_TRECHO FORNECIDO_:
Este brilho do relato transpareceu no brilho dos olhos do professor ao relatar. Continua sendo um incidente crítico.

Entrementes, além das gratificações pela carreira desenvolvida, emergem igualmente frustrações. Professor Fernando comenta que a profissão docente é sobretudo política e, a seu ver, nos dias atuais, seus alunos estão descolados dessa visão.

(…) É uma mudança total de valores, inclusive porque as pessoas que nós acreditávamos na época e que hoje estão no poder político nos decepcionaram completamente. Naquele momento eles eram realmente ídolos. A gente seguia a ideologia, a gente se entregava às lutas sociais, a gente participava, muitas vezes até enfrentando polícia mesmo, essas coisas todas, porque a gente tinha um ideal a acreditar. Hoje não. Então mudou. E os valores, claro, também hoje estão muito diferentes. A garotada ou as pessoas com quem a gente vive, eles não têm ideais políticos, não têm informação, não têm história política. Eles são fruto de consumo, do individualismo, é uma outra história por isso que é muito difícil para gente, inclusive assumir papel político hoje, porque com essa dimensão política, as pessoas não acreditam e eu dou aula de Ética, você imagina, eu dou aula aqui de Comunicação e Ética e

você não consegue passar porque eles mesmos que veem o espelho político não acreditam. Você fala e não tem já peso. Porque está tudo muito difícil, os valores esfacelados. (...) Frustra. Opa, sem dúvida nenhuma. Você continua porque você acredita, você. Mas, frustra, sem dúvida nenhuma. Eles não têm culpa.

Professor Gabriel levanta outro aspecto que igualmente lhe decepciona.

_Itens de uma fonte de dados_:
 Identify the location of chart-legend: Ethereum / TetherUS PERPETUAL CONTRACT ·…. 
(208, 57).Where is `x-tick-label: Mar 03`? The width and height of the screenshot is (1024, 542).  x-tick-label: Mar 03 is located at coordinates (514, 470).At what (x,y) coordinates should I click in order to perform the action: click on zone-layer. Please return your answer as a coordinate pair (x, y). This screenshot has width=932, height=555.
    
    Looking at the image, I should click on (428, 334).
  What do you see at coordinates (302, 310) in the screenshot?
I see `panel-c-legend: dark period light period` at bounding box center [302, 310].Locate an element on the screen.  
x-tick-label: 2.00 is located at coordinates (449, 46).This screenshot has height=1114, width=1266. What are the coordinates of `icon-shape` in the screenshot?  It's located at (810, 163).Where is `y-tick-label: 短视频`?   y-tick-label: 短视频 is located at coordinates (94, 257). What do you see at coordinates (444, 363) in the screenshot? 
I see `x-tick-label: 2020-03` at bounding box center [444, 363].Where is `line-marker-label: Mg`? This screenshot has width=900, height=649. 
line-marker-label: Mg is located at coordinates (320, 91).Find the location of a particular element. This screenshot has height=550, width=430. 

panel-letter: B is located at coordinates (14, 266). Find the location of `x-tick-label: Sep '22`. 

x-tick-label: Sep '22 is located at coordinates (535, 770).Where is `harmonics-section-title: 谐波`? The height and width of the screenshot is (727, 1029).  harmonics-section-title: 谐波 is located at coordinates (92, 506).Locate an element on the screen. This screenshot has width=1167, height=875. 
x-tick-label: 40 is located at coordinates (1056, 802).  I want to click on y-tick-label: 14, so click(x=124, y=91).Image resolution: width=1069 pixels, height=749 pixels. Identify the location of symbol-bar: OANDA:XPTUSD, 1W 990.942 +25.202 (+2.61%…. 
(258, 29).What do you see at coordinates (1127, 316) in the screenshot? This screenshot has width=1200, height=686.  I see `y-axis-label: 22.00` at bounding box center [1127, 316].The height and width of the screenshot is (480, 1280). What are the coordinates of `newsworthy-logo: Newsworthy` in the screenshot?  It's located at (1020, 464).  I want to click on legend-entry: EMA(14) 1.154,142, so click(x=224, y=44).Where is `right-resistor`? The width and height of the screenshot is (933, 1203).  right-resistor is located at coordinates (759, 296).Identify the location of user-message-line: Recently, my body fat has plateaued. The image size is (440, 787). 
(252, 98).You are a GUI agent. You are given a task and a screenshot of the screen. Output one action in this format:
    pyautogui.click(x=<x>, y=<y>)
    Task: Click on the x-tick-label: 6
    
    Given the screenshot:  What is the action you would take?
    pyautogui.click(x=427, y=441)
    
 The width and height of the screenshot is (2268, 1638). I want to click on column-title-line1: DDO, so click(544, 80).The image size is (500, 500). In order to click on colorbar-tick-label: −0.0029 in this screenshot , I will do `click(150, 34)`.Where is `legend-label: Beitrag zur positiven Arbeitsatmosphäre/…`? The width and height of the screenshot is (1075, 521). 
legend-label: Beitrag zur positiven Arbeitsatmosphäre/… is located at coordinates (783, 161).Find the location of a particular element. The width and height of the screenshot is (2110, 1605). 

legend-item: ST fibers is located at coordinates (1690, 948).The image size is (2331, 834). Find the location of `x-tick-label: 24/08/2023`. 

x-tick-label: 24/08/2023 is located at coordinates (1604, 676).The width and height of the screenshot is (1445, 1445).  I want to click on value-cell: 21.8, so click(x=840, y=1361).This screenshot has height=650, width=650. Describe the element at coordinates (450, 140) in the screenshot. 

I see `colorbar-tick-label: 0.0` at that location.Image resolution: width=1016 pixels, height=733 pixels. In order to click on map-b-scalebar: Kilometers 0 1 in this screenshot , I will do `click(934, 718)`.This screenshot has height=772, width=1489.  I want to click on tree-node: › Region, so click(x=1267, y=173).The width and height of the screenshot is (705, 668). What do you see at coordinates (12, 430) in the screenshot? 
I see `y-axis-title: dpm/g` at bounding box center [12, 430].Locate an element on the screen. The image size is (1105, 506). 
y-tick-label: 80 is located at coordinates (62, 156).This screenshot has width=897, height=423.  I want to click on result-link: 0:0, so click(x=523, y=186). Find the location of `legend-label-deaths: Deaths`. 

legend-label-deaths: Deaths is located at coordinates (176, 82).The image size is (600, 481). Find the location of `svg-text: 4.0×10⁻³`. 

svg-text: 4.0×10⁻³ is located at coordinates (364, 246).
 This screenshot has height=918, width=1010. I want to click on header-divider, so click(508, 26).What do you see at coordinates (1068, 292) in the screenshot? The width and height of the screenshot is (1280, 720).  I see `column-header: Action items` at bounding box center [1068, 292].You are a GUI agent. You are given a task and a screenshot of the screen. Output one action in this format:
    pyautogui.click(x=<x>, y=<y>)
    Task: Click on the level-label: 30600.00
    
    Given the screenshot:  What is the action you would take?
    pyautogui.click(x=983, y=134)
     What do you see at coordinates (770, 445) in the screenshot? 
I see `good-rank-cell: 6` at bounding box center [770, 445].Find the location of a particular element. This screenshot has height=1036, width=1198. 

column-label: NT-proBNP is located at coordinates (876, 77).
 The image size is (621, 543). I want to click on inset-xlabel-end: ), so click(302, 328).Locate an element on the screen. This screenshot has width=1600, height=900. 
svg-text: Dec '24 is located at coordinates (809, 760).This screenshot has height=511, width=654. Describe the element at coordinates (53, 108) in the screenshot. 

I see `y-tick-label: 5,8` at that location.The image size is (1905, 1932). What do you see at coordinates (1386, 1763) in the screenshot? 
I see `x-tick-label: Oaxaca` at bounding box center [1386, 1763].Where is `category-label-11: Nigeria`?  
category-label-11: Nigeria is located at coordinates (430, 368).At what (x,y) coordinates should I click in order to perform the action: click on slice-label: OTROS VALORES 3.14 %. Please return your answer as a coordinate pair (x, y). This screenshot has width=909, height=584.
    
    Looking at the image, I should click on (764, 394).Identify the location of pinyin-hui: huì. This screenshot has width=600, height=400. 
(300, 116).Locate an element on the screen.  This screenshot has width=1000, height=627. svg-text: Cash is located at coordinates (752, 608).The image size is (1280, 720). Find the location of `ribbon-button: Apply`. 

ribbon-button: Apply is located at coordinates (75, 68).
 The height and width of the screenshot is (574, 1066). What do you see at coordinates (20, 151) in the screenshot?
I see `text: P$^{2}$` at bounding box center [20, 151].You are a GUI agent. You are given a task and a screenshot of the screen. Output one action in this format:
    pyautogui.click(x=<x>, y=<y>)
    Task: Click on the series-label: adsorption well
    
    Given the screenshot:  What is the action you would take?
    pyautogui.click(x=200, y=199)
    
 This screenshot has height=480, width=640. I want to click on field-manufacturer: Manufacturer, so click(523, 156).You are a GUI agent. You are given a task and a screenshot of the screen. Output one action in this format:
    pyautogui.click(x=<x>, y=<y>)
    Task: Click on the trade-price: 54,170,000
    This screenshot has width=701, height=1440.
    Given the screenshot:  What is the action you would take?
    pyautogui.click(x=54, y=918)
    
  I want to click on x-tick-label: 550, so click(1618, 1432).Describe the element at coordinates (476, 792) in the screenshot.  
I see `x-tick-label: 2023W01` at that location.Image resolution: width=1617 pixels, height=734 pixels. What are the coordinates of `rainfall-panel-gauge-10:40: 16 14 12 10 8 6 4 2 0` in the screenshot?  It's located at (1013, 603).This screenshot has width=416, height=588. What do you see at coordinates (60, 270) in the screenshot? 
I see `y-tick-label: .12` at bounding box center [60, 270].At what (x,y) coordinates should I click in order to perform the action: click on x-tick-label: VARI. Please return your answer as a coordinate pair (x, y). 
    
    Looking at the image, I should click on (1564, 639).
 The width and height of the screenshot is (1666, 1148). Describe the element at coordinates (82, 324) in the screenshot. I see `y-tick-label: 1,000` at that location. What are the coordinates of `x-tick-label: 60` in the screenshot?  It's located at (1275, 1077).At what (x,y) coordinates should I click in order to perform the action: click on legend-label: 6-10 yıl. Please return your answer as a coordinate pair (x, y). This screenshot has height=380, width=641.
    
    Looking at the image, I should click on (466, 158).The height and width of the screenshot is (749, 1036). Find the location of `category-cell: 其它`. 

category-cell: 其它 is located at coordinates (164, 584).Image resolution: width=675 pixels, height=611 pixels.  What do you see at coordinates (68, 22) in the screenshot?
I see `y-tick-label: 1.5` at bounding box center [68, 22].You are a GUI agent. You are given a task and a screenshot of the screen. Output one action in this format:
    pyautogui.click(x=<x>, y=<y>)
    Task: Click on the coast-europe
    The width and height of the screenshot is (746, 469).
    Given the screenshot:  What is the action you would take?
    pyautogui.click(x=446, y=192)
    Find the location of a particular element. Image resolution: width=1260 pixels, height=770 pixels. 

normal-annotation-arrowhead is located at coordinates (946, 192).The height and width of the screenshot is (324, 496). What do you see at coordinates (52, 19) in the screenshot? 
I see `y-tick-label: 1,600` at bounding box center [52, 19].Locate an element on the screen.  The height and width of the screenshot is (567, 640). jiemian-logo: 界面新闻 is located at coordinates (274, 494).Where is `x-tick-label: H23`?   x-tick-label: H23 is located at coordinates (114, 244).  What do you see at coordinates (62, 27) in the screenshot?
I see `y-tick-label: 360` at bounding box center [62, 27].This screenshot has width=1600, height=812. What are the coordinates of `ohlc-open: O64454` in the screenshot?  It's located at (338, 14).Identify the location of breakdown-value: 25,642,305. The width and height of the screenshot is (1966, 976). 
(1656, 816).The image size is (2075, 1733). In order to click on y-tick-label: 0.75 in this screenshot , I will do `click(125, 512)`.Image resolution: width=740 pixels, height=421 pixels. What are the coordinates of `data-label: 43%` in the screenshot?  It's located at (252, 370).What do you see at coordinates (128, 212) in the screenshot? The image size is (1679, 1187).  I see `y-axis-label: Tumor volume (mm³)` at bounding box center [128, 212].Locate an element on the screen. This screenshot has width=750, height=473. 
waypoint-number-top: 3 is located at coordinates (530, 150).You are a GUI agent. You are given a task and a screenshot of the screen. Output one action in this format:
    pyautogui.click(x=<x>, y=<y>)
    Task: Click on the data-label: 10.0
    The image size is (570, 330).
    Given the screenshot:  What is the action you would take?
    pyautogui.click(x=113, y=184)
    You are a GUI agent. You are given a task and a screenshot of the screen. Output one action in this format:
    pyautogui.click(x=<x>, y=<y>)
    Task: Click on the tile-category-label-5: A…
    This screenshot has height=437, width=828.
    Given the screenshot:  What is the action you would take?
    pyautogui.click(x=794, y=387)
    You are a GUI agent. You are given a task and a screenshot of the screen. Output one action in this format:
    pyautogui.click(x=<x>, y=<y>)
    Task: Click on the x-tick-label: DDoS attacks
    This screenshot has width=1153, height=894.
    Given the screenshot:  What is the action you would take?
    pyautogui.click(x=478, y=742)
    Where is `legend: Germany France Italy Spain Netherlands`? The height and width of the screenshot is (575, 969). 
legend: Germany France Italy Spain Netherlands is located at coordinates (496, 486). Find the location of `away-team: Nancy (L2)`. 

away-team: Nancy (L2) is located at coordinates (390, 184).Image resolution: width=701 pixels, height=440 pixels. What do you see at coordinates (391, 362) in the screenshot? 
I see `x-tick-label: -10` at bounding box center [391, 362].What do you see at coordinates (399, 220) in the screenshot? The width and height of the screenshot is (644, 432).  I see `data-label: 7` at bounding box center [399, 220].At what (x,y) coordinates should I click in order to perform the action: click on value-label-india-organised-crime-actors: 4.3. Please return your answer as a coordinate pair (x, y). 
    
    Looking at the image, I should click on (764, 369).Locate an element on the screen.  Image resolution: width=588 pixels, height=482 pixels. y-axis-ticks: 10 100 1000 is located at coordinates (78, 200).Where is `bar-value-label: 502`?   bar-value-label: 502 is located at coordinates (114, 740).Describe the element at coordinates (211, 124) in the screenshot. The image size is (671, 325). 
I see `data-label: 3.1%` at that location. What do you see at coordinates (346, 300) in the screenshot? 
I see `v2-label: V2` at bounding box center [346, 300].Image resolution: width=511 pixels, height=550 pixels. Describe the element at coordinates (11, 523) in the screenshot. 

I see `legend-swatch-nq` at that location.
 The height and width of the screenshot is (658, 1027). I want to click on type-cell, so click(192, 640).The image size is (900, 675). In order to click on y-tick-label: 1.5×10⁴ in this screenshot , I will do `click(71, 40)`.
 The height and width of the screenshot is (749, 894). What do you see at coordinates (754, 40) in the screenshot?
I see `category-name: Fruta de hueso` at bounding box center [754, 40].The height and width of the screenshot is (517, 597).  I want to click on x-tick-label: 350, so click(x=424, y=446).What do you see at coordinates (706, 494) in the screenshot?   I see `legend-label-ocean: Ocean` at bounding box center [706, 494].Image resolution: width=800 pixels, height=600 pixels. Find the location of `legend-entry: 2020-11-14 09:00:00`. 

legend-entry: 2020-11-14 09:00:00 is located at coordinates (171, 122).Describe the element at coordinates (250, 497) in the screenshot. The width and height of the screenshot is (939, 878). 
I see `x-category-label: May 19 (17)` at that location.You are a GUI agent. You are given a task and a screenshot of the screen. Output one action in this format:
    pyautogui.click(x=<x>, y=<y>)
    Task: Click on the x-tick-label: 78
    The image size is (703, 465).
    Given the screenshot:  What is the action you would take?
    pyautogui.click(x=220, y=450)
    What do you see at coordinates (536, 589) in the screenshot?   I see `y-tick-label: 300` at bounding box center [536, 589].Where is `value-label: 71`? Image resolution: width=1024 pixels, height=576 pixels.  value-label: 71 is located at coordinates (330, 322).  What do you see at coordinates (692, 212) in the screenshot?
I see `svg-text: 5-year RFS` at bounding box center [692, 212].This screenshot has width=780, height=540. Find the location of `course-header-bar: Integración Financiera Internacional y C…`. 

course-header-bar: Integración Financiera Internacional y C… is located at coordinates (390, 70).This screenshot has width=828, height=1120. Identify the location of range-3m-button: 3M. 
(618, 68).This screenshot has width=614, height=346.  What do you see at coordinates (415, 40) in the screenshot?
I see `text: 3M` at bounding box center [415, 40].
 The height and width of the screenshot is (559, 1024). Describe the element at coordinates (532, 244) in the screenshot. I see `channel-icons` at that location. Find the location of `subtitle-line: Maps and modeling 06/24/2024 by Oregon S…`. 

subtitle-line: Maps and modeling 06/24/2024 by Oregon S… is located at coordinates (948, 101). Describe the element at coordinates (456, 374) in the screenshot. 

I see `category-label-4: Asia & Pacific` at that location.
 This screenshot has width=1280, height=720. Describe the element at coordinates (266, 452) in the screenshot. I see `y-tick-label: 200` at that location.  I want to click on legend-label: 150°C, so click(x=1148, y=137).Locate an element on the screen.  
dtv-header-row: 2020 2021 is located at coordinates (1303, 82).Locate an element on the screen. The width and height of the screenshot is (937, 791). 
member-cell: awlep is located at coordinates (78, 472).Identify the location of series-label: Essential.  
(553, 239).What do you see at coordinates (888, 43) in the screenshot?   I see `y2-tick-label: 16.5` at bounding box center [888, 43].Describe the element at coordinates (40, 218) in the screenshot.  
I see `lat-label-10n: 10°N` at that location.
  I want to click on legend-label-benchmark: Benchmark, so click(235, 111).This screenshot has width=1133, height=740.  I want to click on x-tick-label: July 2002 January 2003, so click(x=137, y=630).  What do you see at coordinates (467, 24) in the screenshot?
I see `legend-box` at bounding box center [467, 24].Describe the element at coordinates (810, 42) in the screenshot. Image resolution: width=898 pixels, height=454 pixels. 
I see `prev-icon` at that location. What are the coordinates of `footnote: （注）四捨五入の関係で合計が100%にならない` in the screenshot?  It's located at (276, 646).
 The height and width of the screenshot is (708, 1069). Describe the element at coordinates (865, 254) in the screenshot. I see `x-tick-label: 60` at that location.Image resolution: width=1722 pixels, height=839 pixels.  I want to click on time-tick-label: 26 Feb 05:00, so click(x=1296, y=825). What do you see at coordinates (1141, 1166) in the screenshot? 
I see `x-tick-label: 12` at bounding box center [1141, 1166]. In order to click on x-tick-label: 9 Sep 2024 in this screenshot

_INSTRUÇÕES DAS TAREFAS_:
[A] Atualize o trecho sobre a carreira docente reproduzindo tudo de "Entrementes, além das" até "descolados dessa visão.", substituindo "frustrações" por "decepções".
[B] Segundo o trecho sobre a carreira docente, de que disciplinas o professor Fernando diz dar aula?
[C] Prossiga com o trecho sobre a carreira docente a partir do ponto em que ele termina.

_RESPOSTAS EM ORDEM_:
[A]
Entrementes, além das gratificações pela carreira desenvolvida, emergem igualmente decepções. Professor Fernando comenta que a profissão docente é sobretudo política e, a seu ver, nos dias atuais, seus alunos estão descolados dessa visão.

[B] Comunicação e Ética.

[C]
Na verdade acho que nunca me chamaram [de professor], no começo me chamavam sempre de mestre. Isso há trinta anos atrás. E também é uma situação diferente, a situação do aluno hoje e do aluno de trinta anos atrás. Mudou muito, mudou completamente, não é. O aluno de trinta anos atrás era um aluno muito diferente, então, você, era sempre reverenciado como mestre, chamado como mestre. E no começo achei estranho, mas porque queriam um padrão, na verdade eu não era mestre, mas queriam um padrão. Eu vim fazer o mestrado em 95, terminar em 95. Já lecionava há muito tempo, não é, só com a graduação.

Nos caminhos do professor Luís, uma ramificação de sua atuação docente na faculdade em que leciona lhe rende orgulho e a decepção de não mais compartilhá-la.

Eu estudei doze anos Dança. Eu não tenho certificado de nada. Isso é minha frustração, sabia?

Frustração porque eu tive que parar. Porque não era por dinheiro isso. O cargo também de direção, é meio complicado, você, diretor... rebolando... Não pega muito bem, a imagem de seriedade, não é? Um sujeito que julga o aluno, que dá aula para alunos de graduação, pós- graduação, vai ensinar Dança.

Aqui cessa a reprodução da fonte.